Vullkan compute shader caches and barriers - vulkan

I'm trying to understand how the entire L1/L2 flushing works. Suppose I have a compute shader like this one
layout(std430, set = 0, binding = 2) buffer Particles{
Particle particles[];
};
layout(std430, set = 0, binding = 4) buffer Constraints{
Constraint constraints[];
};
void main(){
const uint gID = gl_GlobalInvocationID.x;
for (int pass=0;pass<GAUSS_SEIDEL_PASSES;pass++){
// first query the constraint, which contains particle_id_1 and particle_id_1
const Constraint c = constraints[gID*GAUSS_SEIDEL_PASSES+pass];
// read newest positions
vec3 position1 = particles[c.particle_id_1].position;
vec3 position2 = particles[c.particle_id_2].position;
// modify position1 and position2
position1 += something;
position2 -= something;
// update positions
particles[c.particle_id_1].position = position1;
particles[c.particle_id_2].position = position2;
// in the next iteration, different constraints may use the updated positions
}
}
From what I understand, initially all data resides in L2. When I read particles[c.particle_id_1].position I copy some of the data from L2 to L1 (or directly to a register).
Then in position1 += something I modify L1 (or the register). Finally in particles[c.particle_id_2].position = position1, I flush the data from L1 (or a register) back to L2, right? So if I then have a second compute shader that I want to run afterward this one, and that second shader will read positions of particles, I do not need to synchronize Particles.
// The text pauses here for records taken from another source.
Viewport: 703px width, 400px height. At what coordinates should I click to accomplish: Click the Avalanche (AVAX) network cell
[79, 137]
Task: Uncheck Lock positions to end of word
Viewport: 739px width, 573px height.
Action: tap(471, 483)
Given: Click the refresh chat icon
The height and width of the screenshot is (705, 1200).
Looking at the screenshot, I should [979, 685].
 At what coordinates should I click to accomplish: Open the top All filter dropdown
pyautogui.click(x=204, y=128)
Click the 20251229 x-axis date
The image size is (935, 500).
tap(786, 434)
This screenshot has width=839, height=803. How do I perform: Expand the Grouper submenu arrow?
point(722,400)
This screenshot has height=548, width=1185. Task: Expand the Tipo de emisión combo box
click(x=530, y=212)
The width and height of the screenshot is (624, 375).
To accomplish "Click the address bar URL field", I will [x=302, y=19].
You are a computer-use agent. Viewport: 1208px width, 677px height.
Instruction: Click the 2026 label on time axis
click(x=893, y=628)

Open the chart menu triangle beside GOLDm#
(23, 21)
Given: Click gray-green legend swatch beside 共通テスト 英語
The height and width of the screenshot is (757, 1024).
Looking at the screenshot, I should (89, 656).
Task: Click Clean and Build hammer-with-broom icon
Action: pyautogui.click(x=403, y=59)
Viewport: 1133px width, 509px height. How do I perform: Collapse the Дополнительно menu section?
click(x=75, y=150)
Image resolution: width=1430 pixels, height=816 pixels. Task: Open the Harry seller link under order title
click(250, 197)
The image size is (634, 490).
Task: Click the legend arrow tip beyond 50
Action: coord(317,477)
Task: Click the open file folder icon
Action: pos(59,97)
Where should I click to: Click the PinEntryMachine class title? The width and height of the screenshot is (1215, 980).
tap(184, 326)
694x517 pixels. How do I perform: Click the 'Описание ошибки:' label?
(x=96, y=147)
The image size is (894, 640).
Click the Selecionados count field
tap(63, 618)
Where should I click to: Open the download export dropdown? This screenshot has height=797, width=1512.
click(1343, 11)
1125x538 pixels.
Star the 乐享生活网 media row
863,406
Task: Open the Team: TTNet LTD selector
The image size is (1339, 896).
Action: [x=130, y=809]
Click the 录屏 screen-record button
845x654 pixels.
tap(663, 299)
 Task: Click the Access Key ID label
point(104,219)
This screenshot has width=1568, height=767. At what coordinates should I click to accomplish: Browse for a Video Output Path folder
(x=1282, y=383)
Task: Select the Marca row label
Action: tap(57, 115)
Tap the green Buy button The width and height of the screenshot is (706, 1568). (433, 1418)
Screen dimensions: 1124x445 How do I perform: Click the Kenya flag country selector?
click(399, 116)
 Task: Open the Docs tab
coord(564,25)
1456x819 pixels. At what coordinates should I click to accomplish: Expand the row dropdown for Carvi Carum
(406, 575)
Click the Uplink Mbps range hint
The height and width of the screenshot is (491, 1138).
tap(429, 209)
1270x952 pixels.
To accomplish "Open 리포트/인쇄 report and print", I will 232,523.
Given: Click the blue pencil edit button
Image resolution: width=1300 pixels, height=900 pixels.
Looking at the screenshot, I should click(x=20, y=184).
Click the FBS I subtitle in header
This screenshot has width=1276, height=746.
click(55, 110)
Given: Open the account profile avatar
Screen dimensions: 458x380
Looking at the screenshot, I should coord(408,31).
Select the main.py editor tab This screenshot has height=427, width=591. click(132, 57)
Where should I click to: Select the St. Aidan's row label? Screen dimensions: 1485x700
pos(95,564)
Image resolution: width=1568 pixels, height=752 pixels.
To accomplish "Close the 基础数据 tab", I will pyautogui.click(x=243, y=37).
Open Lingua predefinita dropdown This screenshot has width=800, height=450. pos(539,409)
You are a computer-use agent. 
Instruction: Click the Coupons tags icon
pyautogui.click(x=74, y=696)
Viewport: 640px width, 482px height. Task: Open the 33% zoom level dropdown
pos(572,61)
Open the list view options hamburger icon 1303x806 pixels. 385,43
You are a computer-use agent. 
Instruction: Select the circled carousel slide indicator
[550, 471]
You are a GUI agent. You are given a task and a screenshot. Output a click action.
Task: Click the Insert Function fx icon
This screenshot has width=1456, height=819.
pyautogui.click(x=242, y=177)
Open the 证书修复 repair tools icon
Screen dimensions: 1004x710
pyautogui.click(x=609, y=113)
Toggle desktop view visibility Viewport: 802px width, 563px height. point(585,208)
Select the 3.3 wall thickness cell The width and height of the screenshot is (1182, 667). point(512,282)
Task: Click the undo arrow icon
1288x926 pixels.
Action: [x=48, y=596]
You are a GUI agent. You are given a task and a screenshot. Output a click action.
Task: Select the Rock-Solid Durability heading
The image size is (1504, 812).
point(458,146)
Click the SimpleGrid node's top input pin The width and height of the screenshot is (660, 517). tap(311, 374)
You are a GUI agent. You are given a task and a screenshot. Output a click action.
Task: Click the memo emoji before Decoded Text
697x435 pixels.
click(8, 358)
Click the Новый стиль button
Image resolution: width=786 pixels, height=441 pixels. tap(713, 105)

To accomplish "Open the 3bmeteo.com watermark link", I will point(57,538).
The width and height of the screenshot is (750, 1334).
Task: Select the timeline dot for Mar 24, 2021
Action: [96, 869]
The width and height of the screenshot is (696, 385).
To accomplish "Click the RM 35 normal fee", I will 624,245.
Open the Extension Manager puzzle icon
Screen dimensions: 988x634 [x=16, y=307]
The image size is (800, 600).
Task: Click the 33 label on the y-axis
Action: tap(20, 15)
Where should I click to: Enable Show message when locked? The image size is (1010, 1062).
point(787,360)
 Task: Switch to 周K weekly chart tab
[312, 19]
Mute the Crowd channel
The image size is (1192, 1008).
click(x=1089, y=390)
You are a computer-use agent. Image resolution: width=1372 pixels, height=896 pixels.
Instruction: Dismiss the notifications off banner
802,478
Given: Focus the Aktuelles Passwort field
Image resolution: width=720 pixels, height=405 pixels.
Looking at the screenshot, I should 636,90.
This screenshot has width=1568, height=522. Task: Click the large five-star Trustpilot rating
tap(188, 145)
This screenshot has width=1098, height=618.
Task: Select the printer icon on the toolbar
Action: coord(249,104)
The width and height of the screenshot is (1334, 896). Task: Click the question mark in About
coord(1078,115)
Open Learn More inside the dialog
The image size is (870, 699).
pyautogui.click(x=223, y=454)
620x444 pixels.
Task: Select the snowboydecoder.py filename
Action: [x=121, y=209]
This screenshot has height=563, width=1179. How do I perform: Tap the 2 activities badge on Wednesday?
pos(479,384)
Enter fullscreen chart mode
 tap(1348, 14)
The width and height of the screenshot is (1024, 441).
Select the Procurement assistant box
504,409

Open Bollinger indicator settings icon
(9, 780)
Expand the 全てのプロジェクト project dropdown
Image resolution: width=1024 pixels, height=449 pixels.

It would be enough to just put an execution barrier, without memory barrier
void vkCmdPipelineBarrier(
VkCommandBuffer commandBuffer,
VkPipelineStageFlags srcStageMask, // here I put VK_PIPELINE_STAGE_COMPUTE_SHADER_BIT
VkPipelineStageFlags dstStageMask, // here I put VK_PIPELINE_STAGE_COMPUTE_SHADER_BIT
VkDependencyFlags dependencyFlags, // here nothing
uint32_t memoryBarrierCount, // here 0
const VkMemoryBarrier* pMemoryBarriers, // nullptr
uint32_t bufferMemoryBarrierCount, // 0
const VkBufferMemoryBarrier* pBufferMemoryBarriers, // nullptr
uint32_t imageMemoryBarrierCount, // 0
const VkImageMemoryBarrier* pImageMemoryBarriers); // nullptr

Vulkan's memory model does not care about "caches" as caches. Its model is built on the notion of availability and visibility. A value produced by GPU command/stage A is "available" to GPU command/stage B if the command/stage A has an execution dependency with command/stage B. A value produced by GPU command/stage A is "visible" to GPU command/stage B if command/stage A has a memory dependency with command/stage B with regard to the particular memory in question and the access modes that A wrote it and B will access it.
If a value is not both available and visible to a command/stage, then attempting to access it yields undefined behavior.
The implementation of availability and visibility will involve clearing caches and the like. But as far as the Vulkan memory model is concerned, this is an implementation detail it doesn't care about. Nor should you: understand the Vulkan memory model and write code that works within it.
Your pipeline barrier creates an execution dependency, but not a memory dependency. Therefore, values written by CS processes before the barrier are available to CS processes afterwards, but not visible to them. You need to have a memory dependency to establish visibility.
However, if you want a GPU level understanding... it all depends on the GPU. Does the GPU have a cache hierarchy, an L1/L2 split? Maybe some do, maybe not.
It's kind of irrelevant anyway, because merely writing a value to an address in memory is not equivalent to a "flush" of the appropriate caches around that memory. Even using the coherent qualifier would only cause a flush for compute shader operations executing within that same dispatch call. It would not be guaranteed to affect later dispatch calls.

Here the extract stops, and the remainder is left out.